The most important thing to keep in mind as you read this book, which Ted and Chelsey bring up right away, is that the problem we’re seeing with generations in the Church is not a generational issue. It is a sin issue. The sins that are common amongst Millennials are the same sins that are common amongst older generations—sins that have been around since the Fall of Man. They are simply manifested in different ways as each generation passes.

Also, a common theme Ted and Chelsey have in this book with the practical ways in which the generations lovingly engage with one another is that these ways are simple but hard. It’s simple to do these things they cover in the book, but they’re hard. That is, the concept is really simple, but actually doing them as we continue our road down sanctification is hard and complex.

For example, the concept of building a mentoring relationship with a Millennial is simple, but actually doing it is hard. It will be challenging. You will encounter sin along the way. And it will require a lot of your stewardship of time.

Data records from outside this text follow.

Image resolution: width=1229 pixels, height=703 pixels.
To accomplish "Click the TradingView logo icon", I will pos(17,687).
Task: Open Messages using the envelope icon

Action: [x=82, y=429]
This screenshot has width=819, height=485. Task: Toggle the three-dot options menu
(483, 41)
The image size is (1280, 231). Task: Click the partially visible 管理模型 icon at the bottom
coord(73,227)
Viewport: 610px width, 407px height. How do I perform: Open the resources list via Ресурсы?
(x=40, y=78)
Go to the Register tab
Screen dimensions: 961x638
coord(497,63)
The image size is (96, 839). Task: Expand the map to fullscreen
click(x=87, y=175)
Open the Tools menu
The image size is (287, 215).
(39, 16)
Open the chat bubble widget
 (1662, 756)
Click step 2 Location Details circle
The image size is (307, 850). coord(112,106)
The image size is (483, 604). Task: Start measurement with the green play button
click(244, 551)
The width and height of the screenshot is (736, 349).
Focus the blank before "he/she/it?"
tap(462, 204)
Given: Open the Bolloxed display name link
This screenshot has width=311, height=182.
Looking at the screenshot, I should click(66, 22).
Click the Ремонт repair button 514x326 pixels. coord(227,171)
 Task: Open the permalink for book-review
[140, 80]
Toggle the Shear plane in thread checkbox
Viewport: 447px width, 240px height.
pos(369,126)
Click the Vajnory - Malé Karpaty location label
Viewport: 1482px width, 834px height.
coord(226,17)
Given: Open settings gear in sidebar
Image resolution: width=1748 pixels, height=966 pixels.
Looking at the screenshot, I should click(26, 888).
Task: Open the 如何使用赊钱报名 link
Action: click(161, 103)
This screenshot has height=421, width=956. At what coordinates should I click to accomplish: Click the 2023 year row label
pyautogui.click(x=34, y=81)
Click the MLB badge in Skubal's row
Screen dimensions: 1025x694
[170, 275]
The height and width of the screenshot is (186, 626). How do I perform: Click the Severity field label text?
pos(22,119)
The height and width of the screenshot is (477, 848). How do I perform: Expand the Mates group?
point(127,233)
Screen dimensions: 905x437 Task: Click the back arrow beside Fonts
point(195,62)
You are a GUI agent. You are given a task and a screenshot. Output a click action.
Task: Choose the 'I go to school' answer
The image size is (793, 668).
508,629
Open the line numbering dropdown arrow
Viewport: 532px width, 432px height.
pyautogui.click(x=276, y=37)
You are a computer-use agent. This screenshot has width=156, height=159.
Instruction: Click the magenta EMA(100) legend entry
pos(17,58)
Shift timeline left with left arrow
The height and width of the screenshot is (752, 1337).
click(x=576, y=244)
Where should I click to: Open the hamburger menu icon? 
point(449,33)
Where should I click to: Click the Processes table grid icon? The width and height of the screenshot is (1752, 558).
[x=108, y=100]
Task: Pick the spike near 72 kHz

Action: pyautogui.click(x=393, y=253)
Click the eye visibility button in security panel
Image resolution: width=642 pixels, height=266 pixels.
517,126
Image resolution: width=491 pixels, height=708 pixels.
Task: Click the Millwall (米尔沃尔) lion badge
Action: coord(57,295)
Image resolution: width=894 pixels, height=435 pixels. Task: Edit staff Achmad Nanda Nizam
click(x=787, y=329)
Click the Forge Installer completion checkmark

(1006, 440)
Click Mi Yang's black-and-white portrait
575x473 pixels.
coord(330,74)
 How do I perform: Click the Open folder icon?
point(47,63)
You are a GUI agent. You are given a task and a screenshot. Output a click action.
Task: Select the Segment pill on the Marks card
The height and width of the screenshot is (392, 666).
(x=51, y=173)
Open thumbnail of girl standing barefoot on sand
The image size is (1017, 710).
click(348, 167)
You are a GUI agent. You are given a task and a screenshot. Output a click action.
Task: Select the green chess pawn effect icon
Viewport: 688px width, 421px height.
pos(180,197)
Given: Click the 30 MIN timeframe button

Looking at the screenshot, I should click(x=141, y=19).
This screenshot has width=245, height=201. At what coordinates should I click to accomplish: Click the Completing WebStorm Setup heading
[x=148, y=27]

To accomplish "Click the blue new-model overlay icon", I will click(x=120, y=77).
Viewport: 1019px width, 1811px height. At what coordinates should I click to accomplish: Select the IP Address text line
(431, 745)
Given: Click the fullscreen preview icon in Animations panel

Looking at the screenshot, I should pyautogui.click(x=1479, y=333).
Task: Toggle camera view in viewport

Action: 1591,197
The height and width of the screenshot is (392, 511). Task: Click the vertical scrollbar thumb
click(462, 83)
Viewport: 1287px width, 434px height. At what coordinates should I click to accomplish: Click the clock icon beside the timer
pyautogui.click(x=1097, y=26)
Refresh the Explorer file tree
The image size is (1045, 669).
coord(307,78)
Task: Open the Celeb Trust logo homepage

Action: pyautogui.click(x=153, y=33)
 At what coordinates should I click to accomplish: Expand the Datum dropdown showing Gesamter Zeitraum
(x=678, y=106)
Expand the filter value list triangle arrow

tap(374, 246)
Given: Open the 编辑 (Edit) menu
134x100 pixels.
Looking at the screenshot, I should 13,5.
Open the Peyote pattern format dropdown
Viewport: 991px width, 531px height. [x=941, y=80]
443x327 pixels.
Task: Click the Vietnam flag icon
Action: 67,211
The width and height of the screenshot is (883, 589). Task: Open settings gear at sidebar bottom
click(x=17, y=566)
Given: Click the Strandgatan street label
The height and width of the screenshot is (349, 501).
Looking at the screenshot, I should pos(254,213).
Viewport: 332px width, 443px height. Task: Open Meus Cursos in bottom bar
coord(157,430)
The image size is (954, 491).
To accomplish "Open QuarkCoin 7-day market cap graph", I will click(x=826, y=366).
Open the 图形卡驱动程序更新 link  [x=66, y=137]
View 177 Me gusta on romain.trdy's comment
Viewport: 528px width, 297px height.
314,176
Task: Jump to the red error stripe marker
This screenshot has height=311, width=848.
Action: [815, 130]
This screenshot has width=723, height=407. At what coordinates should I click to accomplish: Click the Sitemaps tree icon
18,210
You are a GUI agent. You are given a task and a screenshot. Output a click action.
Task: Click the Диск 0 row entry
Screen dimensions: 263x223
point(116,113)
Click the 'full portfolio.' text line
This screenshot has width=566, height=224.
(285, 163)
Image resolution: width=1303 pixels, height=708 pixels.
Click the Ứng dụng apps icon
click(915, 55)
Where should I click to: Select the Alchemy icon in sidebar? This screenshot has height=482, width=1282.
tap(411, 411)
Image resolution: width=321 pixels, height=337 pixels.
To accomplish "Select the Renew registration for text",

Yet the Church is in the business of spending time with others for the sake of the Gospel of Jesus Christ. Jesus spent a lot of time with people, even in mentoring (think about the disciples). Why shouldn’t we adopt His teaching method? God’s Word does not return to Him void (Isaiah 55:11). Jesus is always at work wherever His Word is preached.

What’s really great about this book is that Ted and Chelsey provide discussion questions at the end of each chapter as well as a “Do It” section, kind of like an easy homework assignment to begin putting these things into practice. So, this book can easily be turned into a Bible study/workshop of some sort at your congregation (be sure to have all generations present!). This is something I plan on doing while I’m on vicarage this year and once more when I receive my first call to my first congregation.